=== WORK REQUEST ===
Write every line below out again, exactly as given, but leave out the pictures.

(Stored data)

********

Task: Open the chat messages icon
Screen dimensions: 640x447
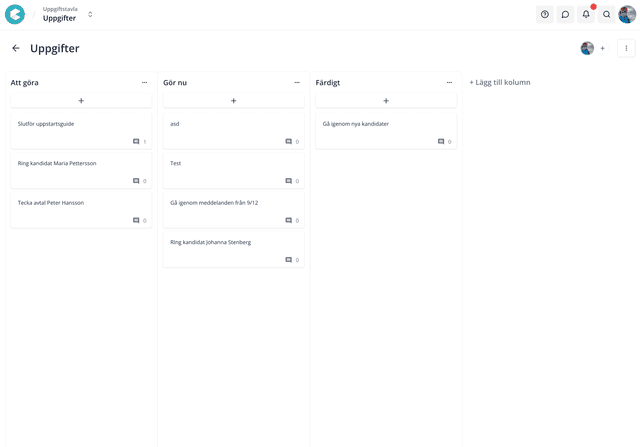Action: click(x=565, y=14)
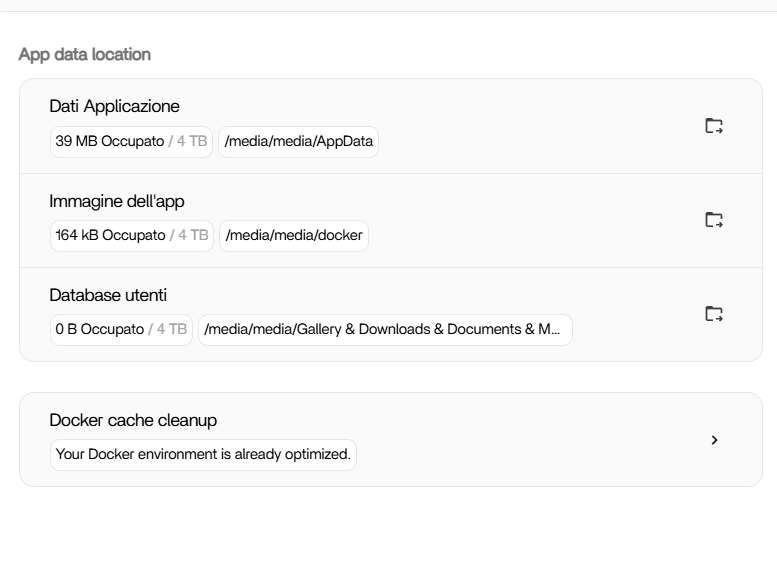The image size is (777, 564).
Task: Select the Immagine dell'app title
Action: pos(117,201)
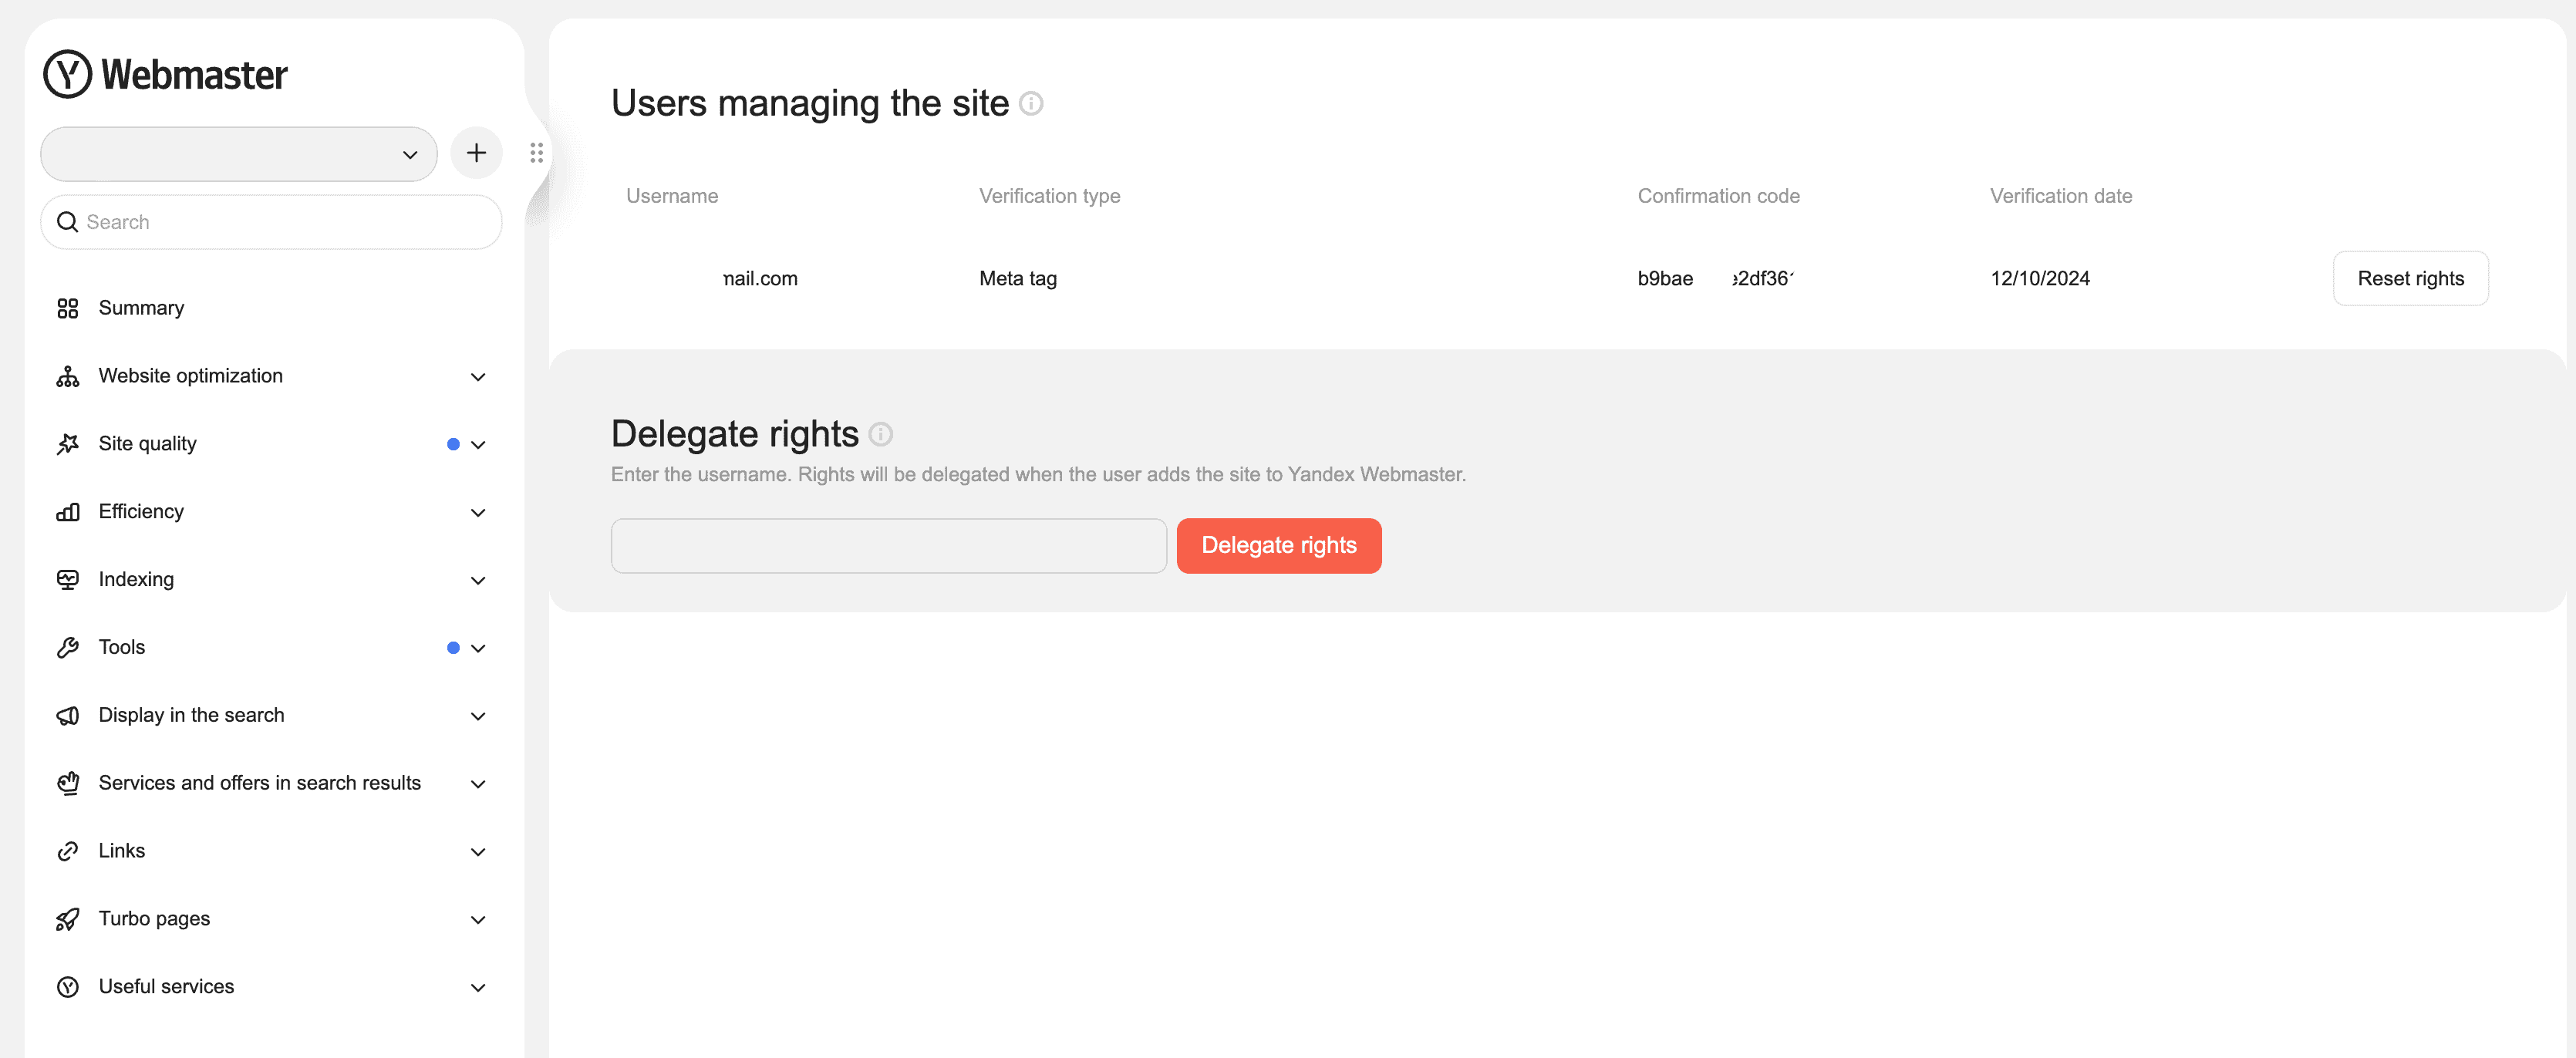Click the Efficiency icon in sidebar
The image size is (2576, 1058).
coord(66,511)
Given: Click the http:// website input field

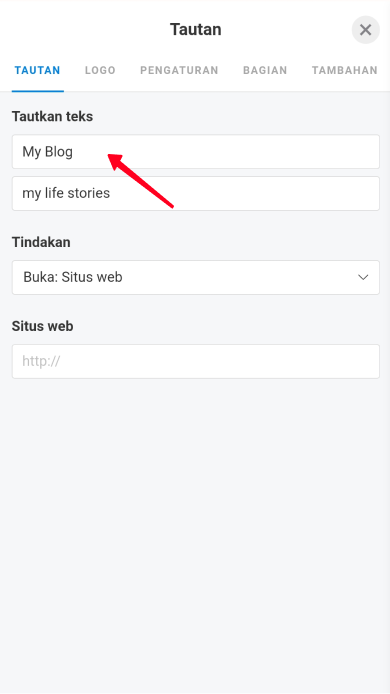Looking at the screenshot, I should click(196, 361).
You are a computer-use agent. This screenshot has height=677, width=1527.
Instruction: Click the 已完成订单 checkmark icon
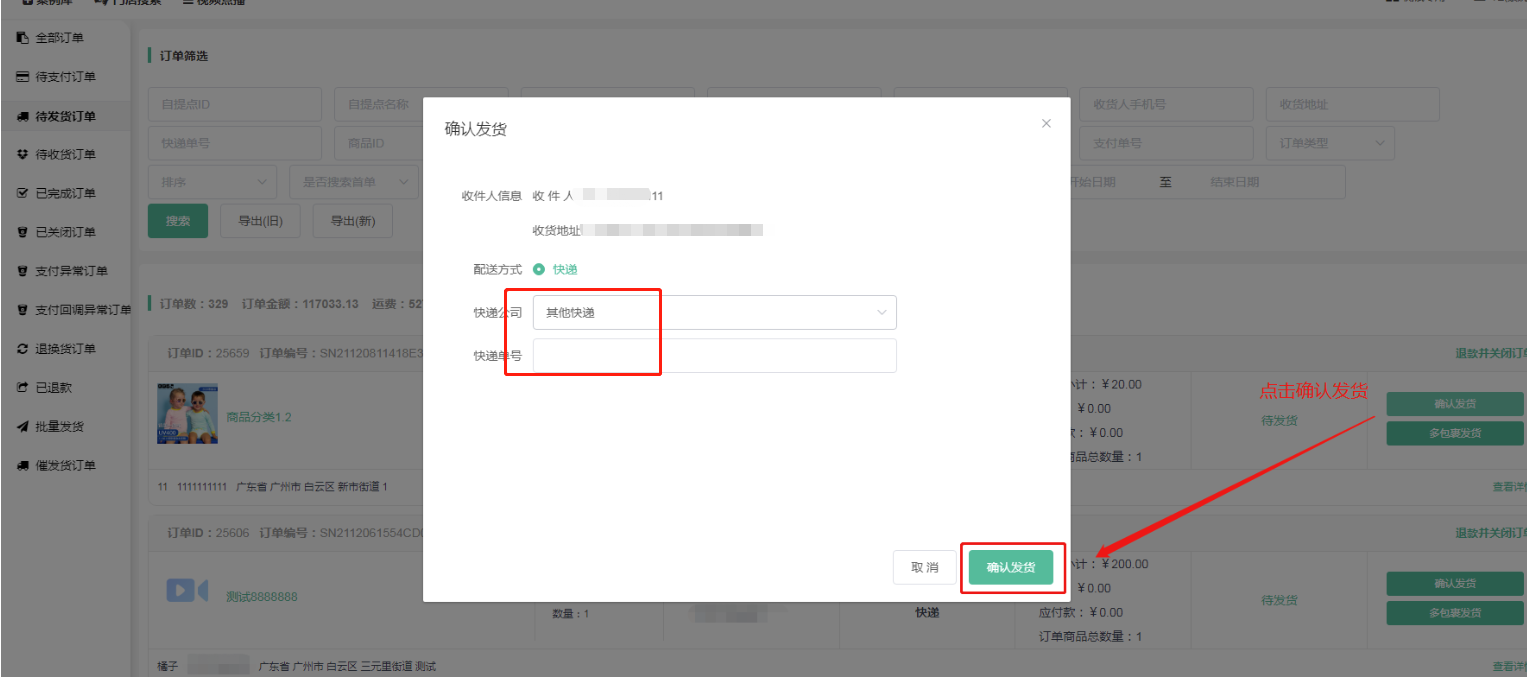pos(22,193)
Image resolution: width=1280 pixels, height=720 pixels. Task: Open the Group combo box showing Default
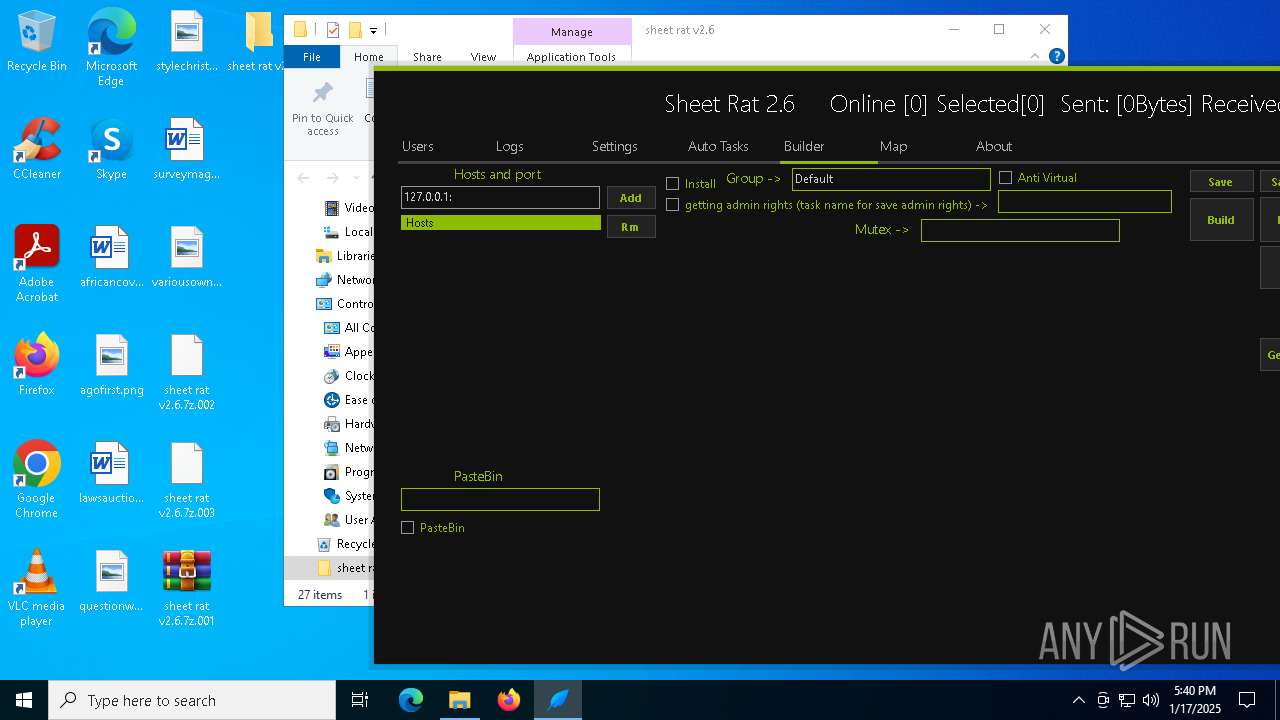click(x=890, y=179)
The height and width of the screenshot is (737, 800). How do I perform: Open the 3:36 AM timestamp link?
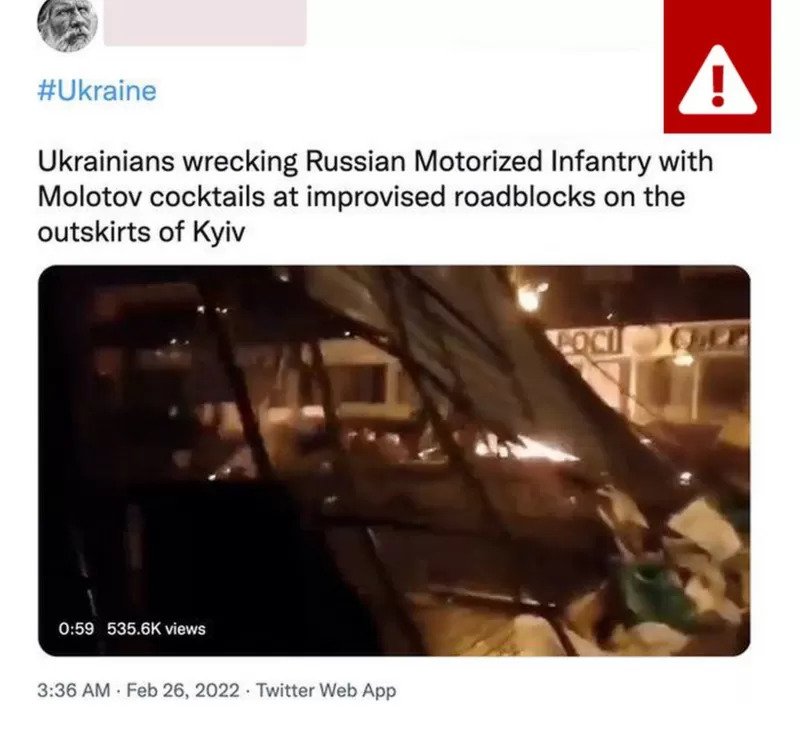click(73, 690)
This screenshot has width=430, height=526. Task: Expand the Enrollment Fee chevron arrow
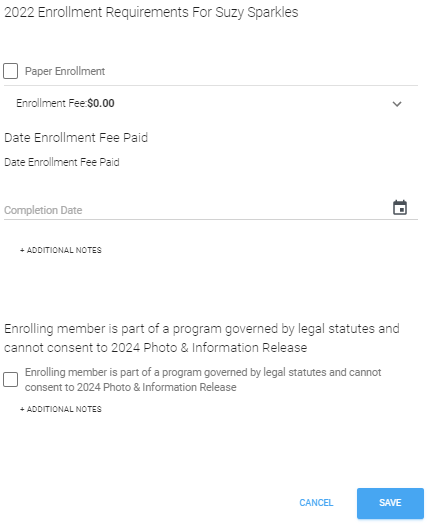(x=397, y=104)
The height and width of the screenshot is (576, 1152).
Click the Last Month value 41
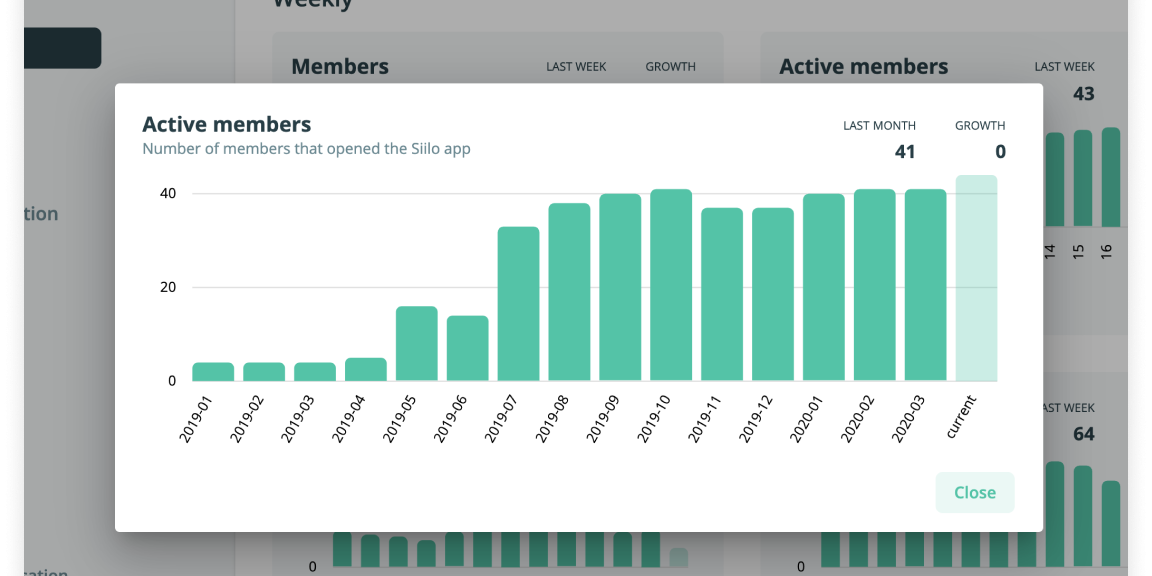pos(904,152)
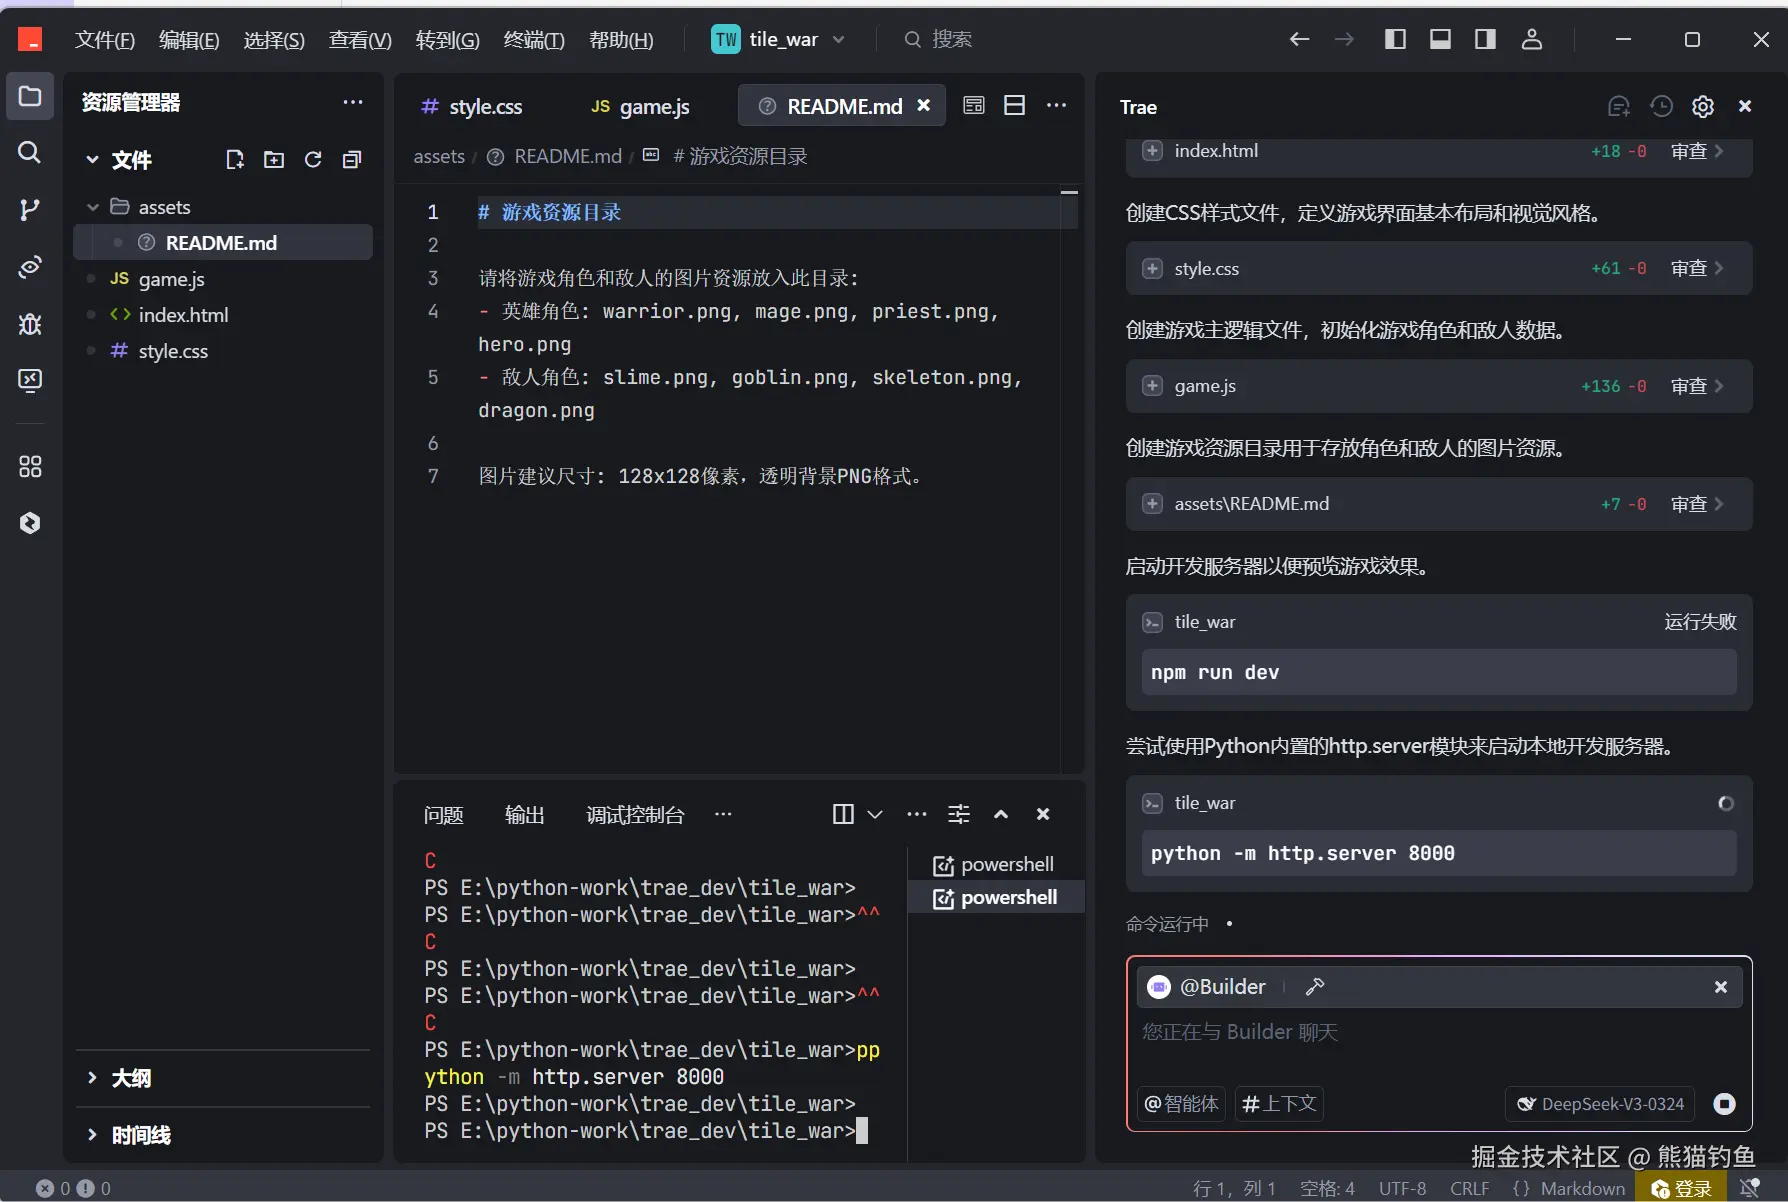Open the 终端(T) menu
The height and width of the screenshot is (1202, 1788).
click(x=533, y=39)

********

=== YOUR RESPONSE ===
Task: Open the chat messages icon
Screen dimensions: 640x447
Action: click(x=565, y=14)
The image size is (777, 564).
Task: Select the Immagine dell'app title
Action: pos(117,201)
Click the Efficiency icon in sidebar
The image size is (2576, 1058).
coord(66,511)
Given: Click the http:// website input field

Looking at the screenshot, I should click(196, 361).
You are a computer-use agent. This screenshot has height=677, width=1527.
Instruction: Click the 已完成订单 checkmark icon
pos(22,193)
Image resolution: width=1280 pixels, height=720 pixels. Task: Open the Group combo box showing Default
click(x=890, y=179)
The height and width of the screenshot is (737, 800). How do I perform: Open the 3:36 AM timestamp link?
click(73, 690)
This screenshot has width=430, height=526. Task: Expand the Enrollment Fee chevron arrow
(x=397, y=104)
The height and width of the screenshot is (576, 1152).
Click the Last Month value 41
pos(904,152)
Open the 终端(T) menu
The height and width of the screenshot is (1202, 1788).
click(x=533, y=39)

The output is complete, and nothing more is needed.